The End of the Peace Process: Oslo and after by Edward W Said (Granta, £15)

By Guy Mannes-Abbott

Wednesday, 4 October 2000

What exactly is an intellectual nowadays, and do we need them? Edward Said recently described meeting Jean-Paul Sartre a year before Sartre died in 1980. Sartre’s stance on Israel disappointed Said, but he remained a “great intellectual hero” to Said’s generation because he invested his “insight and intellectual gifts” in the service of “nearly every progressive cause of our time”.

Sartre’s notion of an intellectual, someone whose learning and achievement in one field is applied elsewhere, describes Said himself. He is Professor of English and Comparative Literature at Colombia University, and the author of influential works such as Orientalism and Culture and Imperialism. But he has also been active in Palestinian politics and a prolific analyst of dispossession in books likeThe Question of Palestine.

So, although Said updates this definition, the question remains whether we need such intellectuals in the 21st century. It’s one that this collection of essays answers unequivocally.

The End of the Peace Process contains 50 polemical articles written between May 1995 and January 1999. Most are re-publications of his columns in Al-Hayat and Al-Ahram, periodicals based in London and Cairo respectively. Other pieces have also been published across the Middle East and Europe and even, occasionally, in the US. The distribution is important, because Said remains almost the only sceptical commentator on the territorial negotiations between Israelis and Palestinians in the Western media.

Just as every acre is contested by overlapping claims, so are many of the terms used in these essays. Just as the facts on the ground change, so has Said’s position moved. It is a decade since he broke with Arafat, opposing what he regarded as the PLO’s embrace of defeat in the Oslo deal which gave Palestinians some authority over the West Bank and the Gaza strip. But Said also regards a Palestinian state as unworkable, and these essays chart his shift towards an alternative.
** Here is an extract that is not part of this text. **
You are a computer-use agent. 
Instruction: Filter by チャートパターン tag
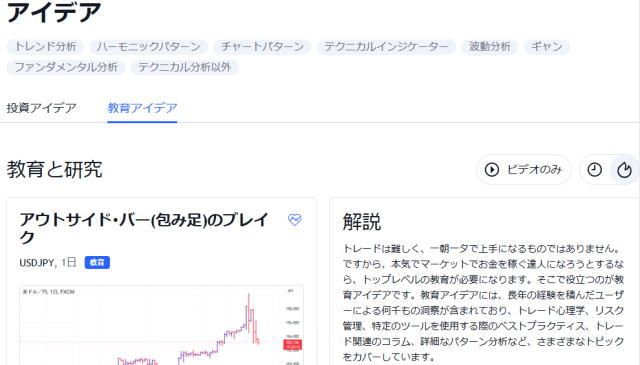pos(262,47)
Said’s alternative would be a single, secular state for Israeli Jews and Palestinian Arabs that guaranteed equality for all its citizens. That this initially sounds wilfully irresponsible demonstrates the peculiarity of the situation. That it seems eminently viable by the end of this collection testifies to Said’s rigorous intellectual effort to see beyond the cruel absurdities of a messy “peace process”.
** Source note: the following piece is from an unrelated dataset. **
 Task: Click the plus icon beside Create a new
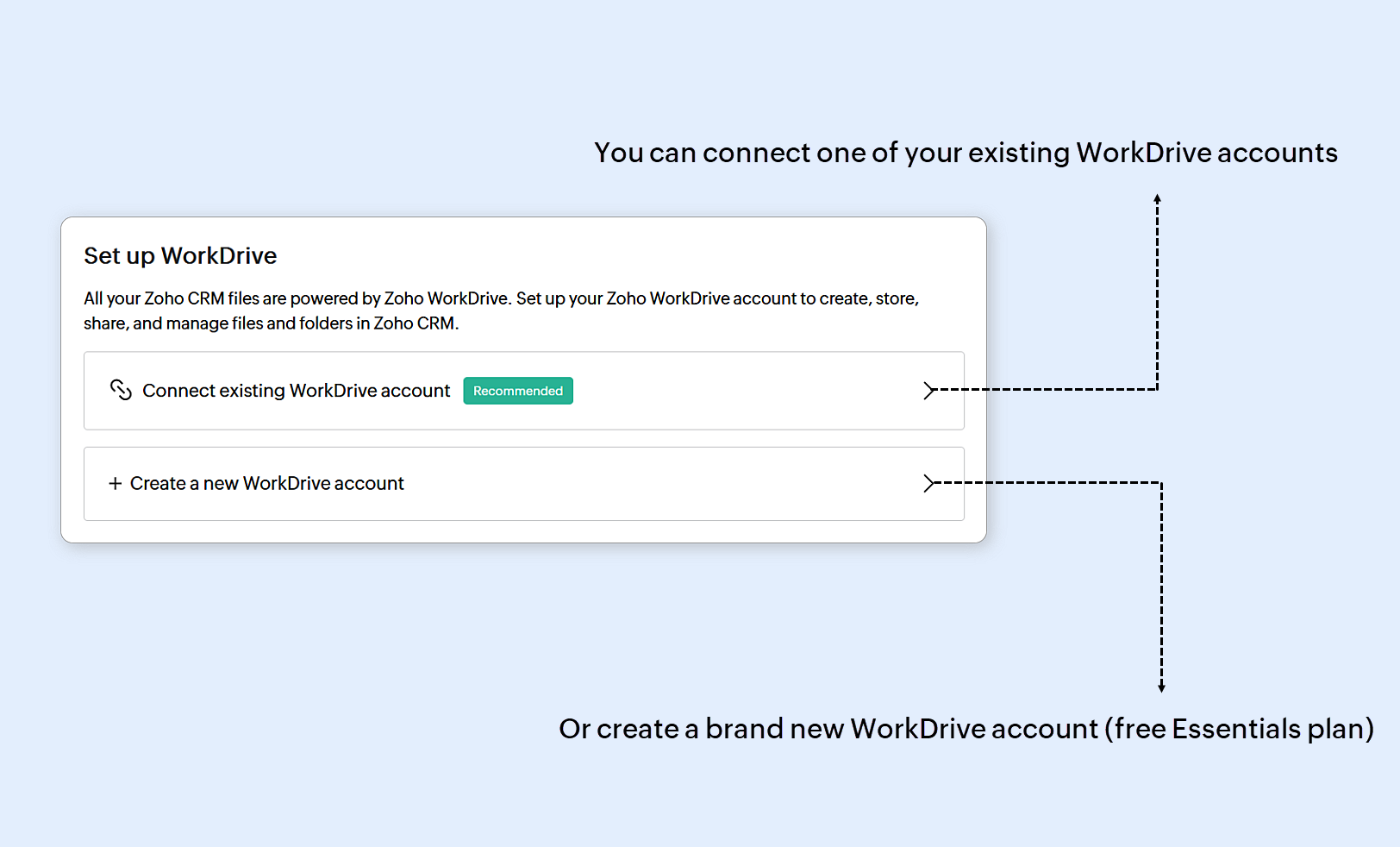coord(115,484)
One notable piece, “On Visiting Wadie”, is about his son’s work for an NGO based in Ramallah. Wadie, a “New York City kid”, reveals himself to be at home in Arabic, and among a new generation of Palestinians. Said invests his hope with them after discovering their shared impatience with the Palestinian Authority and Arafat’s security forces. Throughout, he is at least as scathing about the Palestinians’ corrupt incompetence and self-betrayal as he is of the Israelis’ brutal exploitation of that “sloppiness”.

Said’s reporting here is acute and affecting as he carefully assembles anecdotes and facts towards a larger picture. It exemplifies all those yardsticks for cultural criticism established in his early work, The World, the Text and the Critic. Criticism should be “situated… sceptical, secular, reflectively open to its own failings”. It should remain concrete and focused on “existential actualities” and resist the political configurations that incorporate us by origin or affiliation.

Said’s writing enacts this complexity with style. These essays are brilliant displays of rigorous perspective, relentless concentration and impassioned dedication. He is uniquely impressive in the way that he combines appeals to the largest of categories – justice, humanity, civility – with attentiveness to detail.

Said avoids infantile loyalties in order to shore up truths, and emerges from this collection as a vital ethical thinker. The important thing, he writes, is “to think new thoughts and open lines of reflection that convention and orthodoxy have closed to us”. The End of the Peace Process is the work of the kind of non-aligned intellectual that we need more than ever today.